── Recorded information ──
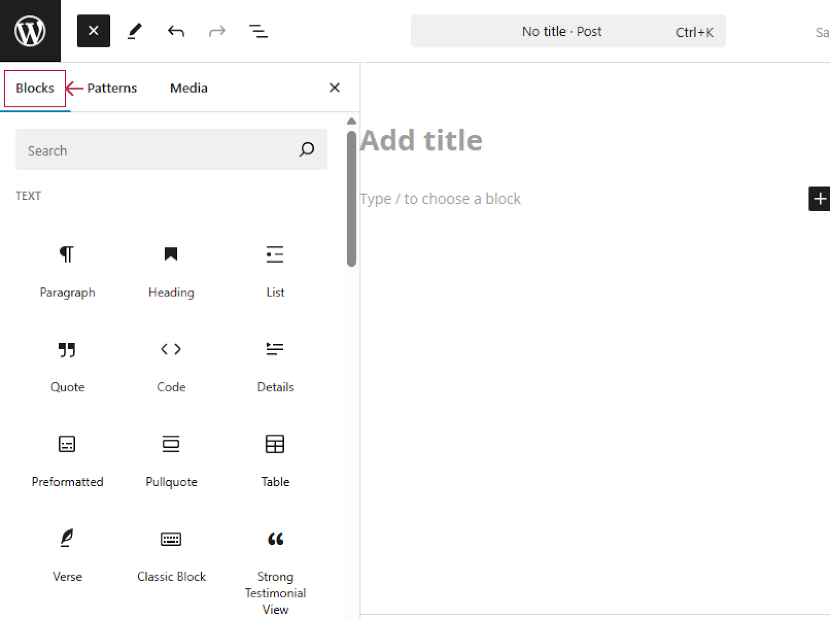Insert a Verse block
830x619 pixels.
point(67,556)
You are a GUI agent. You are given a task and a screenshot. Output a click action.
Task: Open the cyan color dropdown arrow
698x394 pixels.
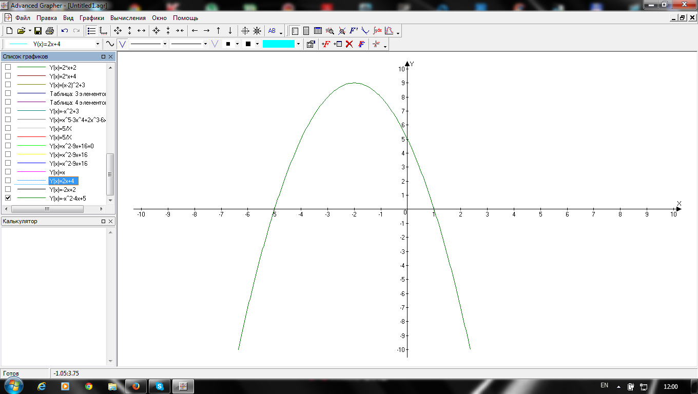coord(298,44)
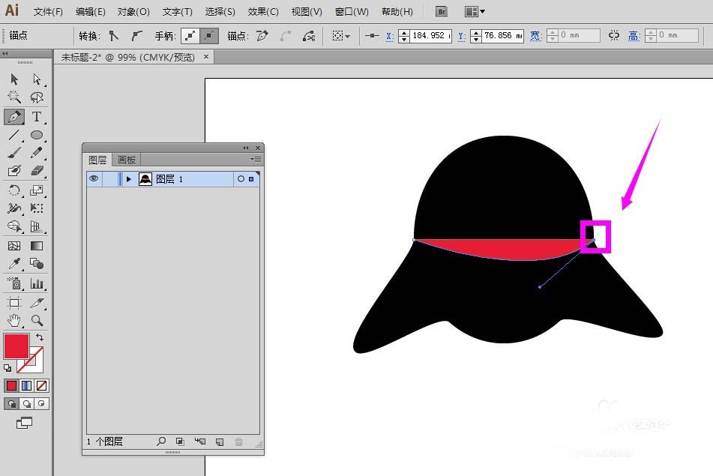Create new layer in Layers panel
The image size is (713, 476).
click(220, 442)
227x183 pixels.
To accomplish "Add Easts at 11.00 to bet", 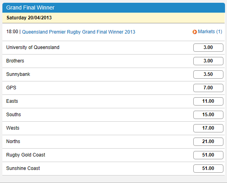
───
── Recorded information ──
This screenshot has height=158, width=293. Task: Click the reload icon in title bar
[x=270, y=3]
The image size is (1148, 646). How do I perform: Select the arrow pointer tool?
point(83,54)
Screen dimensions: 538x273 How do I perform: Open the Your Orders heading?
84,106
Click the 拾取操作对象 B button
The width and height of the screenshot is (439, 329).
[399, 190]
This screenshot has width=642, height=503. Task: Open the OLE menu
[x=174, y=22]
───
── Recorded information ──
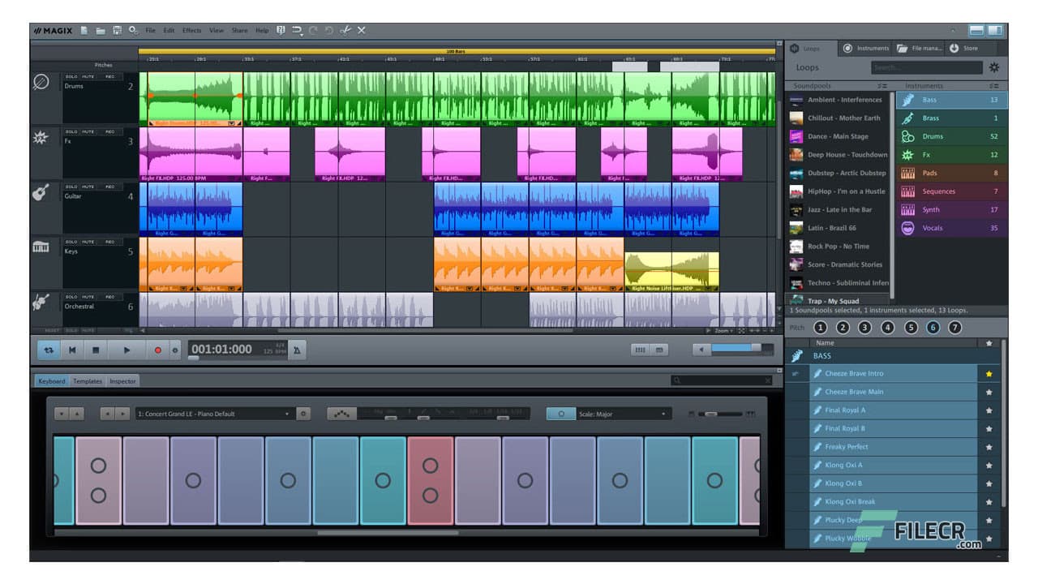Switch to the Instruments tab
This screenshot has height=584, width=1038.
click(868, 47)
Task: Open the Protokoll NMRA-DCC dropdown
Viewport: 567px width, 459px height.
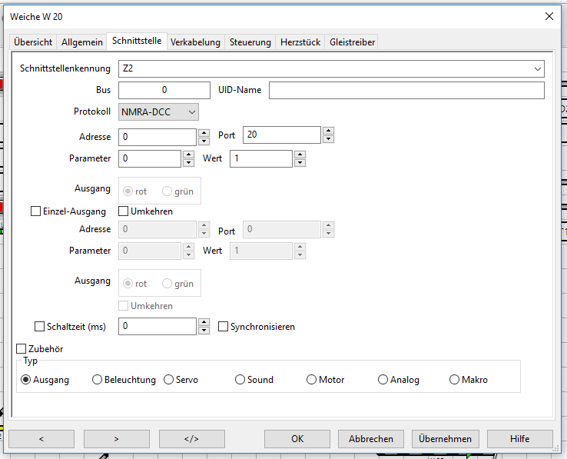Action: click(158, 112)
───
▶ _Work instructions_: Which lines of the records contain "dropdown"? Show each of them.

▶ _Answer space_:
Task: Open the cyan color dropdown arrow
Task: Open the Protokoll NMRA-DCC dropdown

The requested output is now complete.